The better view is surely that a potential beneficiary is an identifiable person whom the trustees could choose to benefit who is living and has an identifiable tax resident status at any relevant time. That in turn is any time at which the trustees could pay income or use it to benefit or grant a right to it to him or her regardless when that income arose (which might have occurred at a time when he or she was not eligible).

S.811(5) and its inclusion of capitalised income would seem to imply that undistributed, unaccumulated income arising prior to eligibility is included in principle but only if it -and any such prior income capitalised—can be paid or used to benefit after eligibility adheres and while it subsists.

Jack Harper

Dear Jack, thank you.

All makes sense.

Although not final yet, as I am waiting on the investment manager to get back to me, on this, but I am leaning towards the fact that this fund, being an OEIC (a company technically that is not a tax resident), any distributions made by it will be foreign income/non-UK income, which will be disregarded income. Not more than 60% of assets are from interest-bearing assets, so these will be dividends in nature.

This is not a settlor-interested trust and only has UK res beneficiaries.

additional query:

It seems the broker is holding a small amount of cash in a UK bank account as they are UK based, although the fund/OEIC is Irish. So the trust has £20 in UK interest income. I understand that if a UK trust has less than £500 income, then there is exemption from filing a tax return, does this also apply to non-res trust?

Many thanks

The law on this subject is labyrinthine and spread over 5 Acts and 2 SIs. SI 3001/2009 contains two important regulations, 3 and 95, which refer to sections of FA 2008 which, if you please, have been actually repealed! The IFM and HS265 are helpful but of course are directed at participants who are UK resident and the trustees here are not.

1 The OIEC

This is relatively straightforward. A non-resident company is taxed only on UK source income from which tax is withheld (so not interest on gilts paid gross) and UK source income which cannot be disregarded (so not dividends). This treatment mirrors that for non-resident trustees except that there is no restriction by reference to the residence status of those who own shares or other participation interests in the company: ss.815, 816 and 825 ITA 2007.

2 The NR trustees

The interface between the OIEC and those who own shares or other participation interests in it depends on what type of offshore fund it is and the nature of those interests.

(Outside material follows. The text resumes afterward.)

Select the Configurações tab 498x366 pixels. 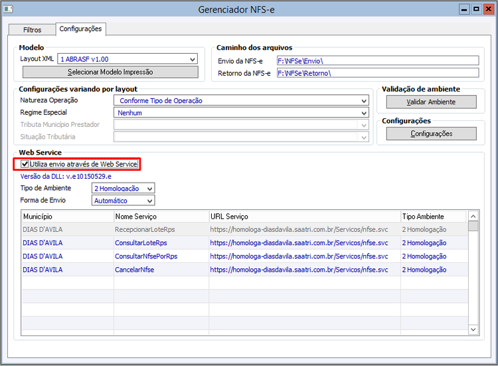coord(80,29)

A reporting fund which is a company makes actual or deemed distributions i.e. dividends. It is an “opaque” entity. As a non-resident company its dividends are non-UK source so outside the scope of UK tax altogether to a NR recipient.

A problem might arise if the offshore fund is a “bond trust” or “transparent” because the participant is then taxable on the underlying sources which for NR trustees could engage the restriction related to UK resident beneficiaries.

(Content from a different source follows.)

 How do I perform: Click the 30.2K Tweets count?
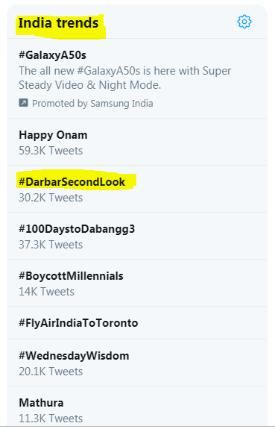tap(51, 198)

Of course the income of a non-resident trust and a non-resident company owned by it could be taxable on a UK resident under the Transfer of Assets Abroad legislation but as the OEIC is presumably an EEA vehicle within the Offshore Funds Regime (see the FCA’s PS24/7) it would be the dividends paid to the trustees by the OEIC rather than its own income which would be vulnerable.

You should expect the fund manager to tell you how the OEIC itself is taxed and whether it is opaque or not but the raison d’etre of these creations is to avoid source taxation and withholding tax as far as consonant with sound investment strategy. If they don’t know you should be very worried! How the participant is taxed will of course be ultimately their own responsibility.